Brennan is trying to boost the number of signatures required on nominating petitions by combining the number of votes cast in the last village board race with the number of votes cast in the third district for library trustees. Accoding to Brennan, that number is 86.
Sodaro's attorney argued that the law states that only the number of those votes cast in the third district village trustee race--and no others--when figuring out how many signatures are needed on nominating petitions. Krafthefer said the minimum number of signatures needed is 73.
Candidates are required to collect a between 5 and 8 percent of the total ballots cast in the last municipal election.
In addition, Krafthefer said that her client was not given enough notice—or clarification—of what state election laws he has been accused of violating.
Heilmann did most of the talking for the three-member board and continued the village electoral board hearing to 5 p.m. Jan. 20, in Oak Lawn Village Hall at 9446 S. Raymond St. The village electoral board is expected to decide to dismiss the entire challenge or continue with the hearing, where the objectors will be able to present their evidence.
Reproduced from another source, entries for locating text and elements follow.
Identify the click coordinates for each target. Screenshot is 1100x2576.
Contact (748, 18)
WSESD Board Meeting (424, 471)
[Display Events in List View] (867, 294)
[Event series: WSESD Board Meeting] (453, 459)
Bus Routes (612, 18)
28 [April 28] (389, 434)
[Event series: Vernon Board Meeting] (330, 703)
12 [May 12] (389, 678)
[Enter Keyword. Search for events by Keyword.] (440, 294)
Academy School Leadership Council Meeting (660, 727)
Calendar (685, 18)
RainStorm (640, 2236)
After the hearing, Brennan called the electoral board a “kangaroo court” and accused two of the board members—Heilman and Hurckes—of ignoring the case law he introduced.
“They support Sodaro and the idea of circulators committing perjury,” Brennan said. “Their minds were already made up. Dave is friends with Sodaro."
“The problem with electoral boards is you have members who support a candidate ... Dave is trying to get a candidate in District 3 and so is Jerry. How can we expect to get a fair shake?”
Brennan said that if the challenge is dismissed “we’ll appeal right away.”
Sodaro was still trying to figure out what happened.
“Obviously this is still going on,” he said. “I don’t know what it is actually being said. It’s been a little distracting.”
Sodaro said whether or not his name is on the ballot, his campaign is moving forward. A website is expected to be launched next week and he’s talking to voters this weekend.
“If you’re driving around Oak Lawn this weekend, you’ll see me,” he said.